In a world awash with mediocre "lifestyle audio" products, it's nice to see a performance-first powered-speaker system such as Klipsch's R-15PM powered monitors. These compact 2-way bookshelf-style loudspeakers offer flexible connectivity options that—when combined with the included remote—allow them to serve as a standalone stereo system. You won't need a receiver to take full advantage of the R-15PMs—even if you listen to vinyl records.

I had a chance to preview these speakers during a visit to Klipsch's design facilities in Indianapolis, Indiana. As a result, I already knew they have the potential to sound great. However, nothing beats hands-on time auditioning gear in your own listening room, so I requested a pair for review. In this video, you'll see how the R-15PMs performed in my studio:


Features

Sporting five inputs—USB, Bluetooth, optical digital, RCA analog stereo (with phono), and 3.5mm analog stereo—Klipsch's monitors interface with almost any source out there. You can use them with a TV, a phone, a Chromecast Audio, a laptop, and a turntable—all hooked up concurrently and selectable with either the included remote or a rear-mounted rotary volume/source selection control.

The speakers feature a 2-way design with a 5.25" woofer and a 1" aluminum compression-driver horn-loaded tweeter. These are powered speakers, but they use a passive crossover at 1800 Hz. Frequency response is specified from 62 Hz to 24 kHz (+/-3 dB), and each speaker gets 50 watts of amplification to work with. A subwoofer output with adjustable gain makes it easy to extend the system's bass response by adding a sub. One thing these speakers do not feature is EQ or any sort of tone control.

An included credit card-sized IR remote offers complete control of the system, from source selection to volume adjustment to tweaking the subwoofer level.

Setup

I treated the R-15PM system like any pair of quality bookshelf speakers, placing them on stands six feet apart, and four feet ahead of the front wall in my 2-channel listening room. The main difference was I did not have to connect these speakers to an AVR or separates-based system.

Setup was super simple; all I had to do was connect the passive (left) speaker to the active (right) one using a provided cable. It literally took seconds to plug in the system, turn it on, connect a source, and play music.

The R-15PM system offers the option to add a subwoofer, but there's no bass management. Therefore, you have to use a sub's built-in lowpass control to integrate it. I used a Klipsch R-115SW and an ELAC Debut S12EQ in my listening; both are great subs. Since the R-15PMs don't offer any sort of EQ, I appreciated the way the S12EQ blended in thanks to its highly effective Auto-EQ function. However, I also enjoyed the depths the Klipsch sub plumbed—it can dig down to 16 Hz. What's important is that when you add a sub, it transforms the R-15PM rig into truly powerful full-range system.

Performance

Regardless of whether I used the R-15PMs to listen to my music collection, catch a movie, play video games, or simply to watch a TV show, they delivered clear, dynamic, and completely non-fatiguing sound.

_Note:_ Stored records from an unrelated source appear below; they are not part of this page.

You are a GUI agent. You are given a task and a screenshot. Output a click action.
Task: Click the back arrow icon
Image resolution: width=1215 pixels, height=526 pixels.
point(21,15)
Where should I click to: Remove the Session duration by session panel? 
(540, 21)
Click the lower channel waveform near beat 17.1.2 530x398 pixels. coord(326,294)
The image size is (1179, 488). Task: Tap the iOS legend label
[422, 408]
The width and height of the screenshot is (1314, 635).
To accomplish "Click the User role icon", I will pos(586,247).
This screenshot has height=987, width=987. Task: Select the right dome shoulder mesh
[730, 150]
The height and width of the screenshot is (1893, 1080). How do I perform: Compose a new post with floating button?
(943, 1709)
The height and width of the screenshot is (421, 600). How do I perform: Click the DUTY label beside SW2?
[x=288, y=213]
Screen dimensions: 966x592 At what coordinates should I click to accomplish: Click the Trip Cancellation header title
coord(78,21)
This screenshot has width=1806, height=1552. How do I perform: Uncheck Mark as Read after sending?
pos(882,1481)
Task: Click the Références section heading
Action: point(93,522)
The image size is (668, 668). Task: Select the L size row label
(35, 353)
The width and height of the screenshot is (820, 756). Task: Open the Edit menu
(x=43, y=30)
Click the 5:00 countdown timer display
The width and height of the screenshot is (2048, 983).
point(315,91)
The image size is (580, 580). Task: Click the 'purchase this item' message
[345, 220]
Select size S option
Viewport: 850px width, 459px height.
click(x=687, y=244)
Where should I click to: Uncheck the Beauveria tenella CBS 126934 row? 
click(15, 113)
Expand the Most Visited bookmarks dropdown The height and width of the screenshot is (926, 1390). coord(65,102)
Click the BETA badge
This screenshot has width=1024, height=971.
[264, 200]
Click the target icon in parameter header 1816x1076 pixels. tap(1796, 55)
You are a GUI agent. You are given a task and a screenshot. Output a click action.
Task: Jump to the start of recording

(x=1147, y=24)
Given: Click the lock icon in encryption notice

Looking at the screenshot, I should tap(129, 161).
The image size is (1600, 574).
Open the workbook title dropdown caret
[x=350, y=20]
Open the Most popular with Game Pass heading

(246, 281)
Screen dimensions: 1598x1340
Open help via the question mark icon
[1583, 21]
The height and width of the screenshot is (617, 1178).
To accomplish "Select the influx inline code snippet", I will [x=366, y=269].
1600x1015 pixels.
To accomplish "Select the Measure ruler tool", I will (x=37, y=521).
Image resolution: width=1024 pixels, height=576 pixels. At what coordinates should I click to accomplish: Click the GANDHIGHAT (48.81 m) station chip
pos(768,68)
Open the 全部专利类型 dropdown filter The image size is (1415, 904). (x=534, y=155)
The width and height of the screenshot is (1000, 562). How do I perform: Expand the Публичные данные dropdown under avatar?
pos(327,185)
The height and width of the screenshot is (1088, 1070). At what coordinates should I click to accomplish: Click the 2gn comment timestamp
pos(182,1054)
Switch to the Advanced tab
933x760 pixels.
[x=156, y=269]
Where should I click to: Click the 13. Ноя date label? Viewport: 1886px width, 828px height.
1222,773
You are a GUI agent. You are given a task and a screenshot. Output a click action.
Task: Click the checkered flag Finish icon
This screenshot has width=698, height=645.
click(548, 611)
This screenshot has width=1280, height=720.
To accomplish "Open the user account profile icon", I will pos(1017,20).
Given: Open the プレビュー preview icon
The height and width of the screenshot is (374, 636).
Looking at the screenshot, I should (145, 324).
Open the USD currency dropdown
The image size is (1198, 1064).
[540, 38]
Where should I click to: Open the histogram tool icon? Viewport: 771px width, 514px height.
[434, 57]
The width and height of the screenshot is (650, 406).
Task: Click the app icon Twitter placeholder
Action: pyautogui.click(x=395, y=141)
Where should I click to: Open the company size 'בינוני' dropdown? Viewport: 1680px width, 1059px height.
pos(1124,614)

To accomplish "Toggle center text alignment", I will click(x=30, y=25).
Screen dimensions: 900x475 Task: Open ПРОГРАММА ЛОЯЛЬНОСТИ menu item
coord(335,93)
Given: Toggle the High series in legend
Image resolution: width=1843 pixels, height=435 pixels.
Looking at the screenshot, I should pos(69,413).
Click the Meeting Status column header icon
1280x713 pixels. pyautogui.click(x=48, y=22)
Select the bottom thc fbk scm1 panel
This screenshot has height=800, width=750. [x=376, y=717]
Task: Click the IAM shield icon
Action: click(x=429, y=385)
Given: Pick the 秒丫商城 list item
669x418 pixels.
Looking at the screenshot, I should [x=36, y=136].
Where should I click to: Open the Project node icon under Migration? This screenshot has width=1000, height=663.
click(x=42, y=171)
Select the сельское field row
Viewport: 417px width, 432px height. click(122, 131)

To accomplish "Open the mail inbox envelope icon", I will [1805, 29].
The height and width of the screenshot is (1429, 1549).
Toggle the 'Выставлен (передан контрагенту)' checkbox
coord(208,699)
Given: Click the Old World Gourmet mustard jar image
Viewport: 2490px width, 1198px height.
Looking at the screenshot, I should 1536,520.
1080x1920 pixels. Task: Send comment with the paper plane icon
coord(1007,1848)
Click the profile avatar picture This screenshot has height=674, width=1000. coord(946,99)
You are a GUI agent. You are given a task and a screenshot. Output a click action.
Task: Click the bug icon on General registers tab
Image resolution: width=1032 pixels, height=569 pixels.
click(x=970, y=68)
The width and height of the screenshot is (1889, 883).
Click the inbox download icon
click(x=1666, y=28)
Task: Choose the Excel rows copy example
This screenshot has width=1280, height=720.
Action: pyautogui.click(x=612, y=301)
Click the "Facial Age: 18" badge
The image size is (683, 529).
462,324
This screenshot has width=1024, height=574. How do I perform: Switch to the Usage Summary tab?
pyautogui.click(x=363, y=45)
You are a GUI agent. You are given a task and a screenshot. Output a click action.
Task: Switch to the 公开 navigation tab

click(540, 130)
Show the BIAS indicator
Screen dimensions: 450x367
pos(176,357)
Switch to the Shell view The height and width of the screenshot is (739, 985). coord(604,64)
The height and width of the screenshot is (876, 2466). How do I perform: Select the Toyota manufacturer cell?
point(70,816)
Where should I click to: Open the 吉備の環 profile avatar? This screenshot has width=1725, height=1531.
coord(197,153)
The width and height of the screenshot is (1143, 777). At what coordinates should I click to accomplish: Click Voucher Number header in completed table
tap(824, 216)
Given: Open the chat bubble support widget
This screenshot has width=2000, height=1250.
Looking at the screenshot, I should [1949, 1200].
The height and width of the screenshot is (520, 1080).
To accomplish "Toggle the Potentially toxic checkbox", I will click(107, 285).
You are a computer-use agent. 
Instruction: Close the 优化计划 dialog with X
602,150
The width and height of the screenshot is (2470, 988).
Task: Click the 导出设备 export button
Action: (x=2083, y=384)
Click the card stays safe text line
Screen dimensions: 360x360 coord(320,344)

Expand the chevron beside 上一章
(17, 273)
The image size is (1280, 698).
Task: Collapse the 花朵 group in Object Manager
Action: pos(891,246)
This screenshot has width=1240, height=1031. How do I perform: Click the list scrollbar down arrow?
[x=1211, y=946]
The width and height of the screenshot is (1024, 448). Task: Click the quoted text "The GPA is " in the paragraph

When it came to the speakers' performance, I was particularly impressed with the robustness of the drivers and amplification. It was essentially impossible to get the speakers to misbehave, aside from driving the woofer to its physical limits. One of the benefits of active (versus passive) speakers is that they offer designers an opportunity to create a holistic system where every part is optimized for its task, and Klipsch succeeded beautifully with the R-15PM.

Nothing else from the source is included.